■ Entries shown:
-.-.-

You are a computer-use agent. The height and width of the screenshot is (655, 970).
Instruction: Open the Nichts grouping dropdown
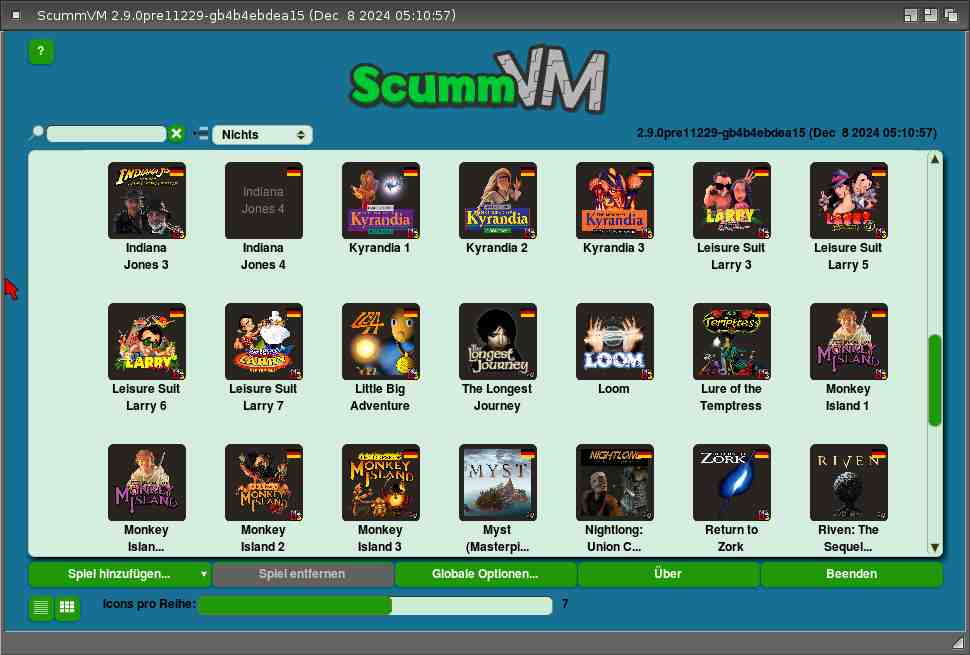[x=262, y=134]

-.-.-

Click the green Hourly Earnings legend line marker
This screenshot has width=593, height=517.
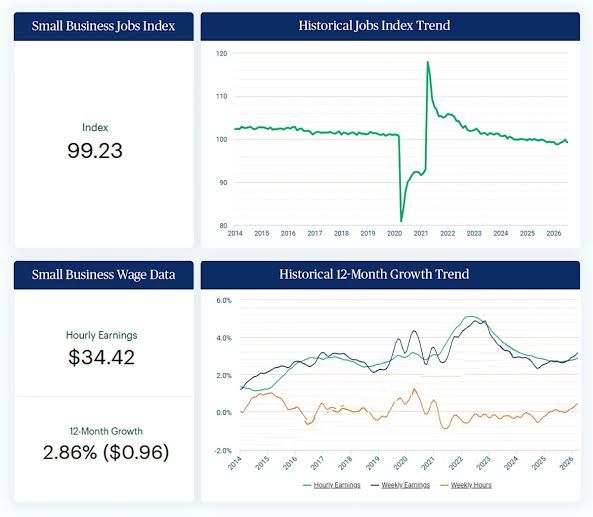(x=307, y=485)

-.-.-

■ Task statement: Count the lines in the records above that contain the string "width", matching case exactly. Reply with the number only.

■ Final answer: 2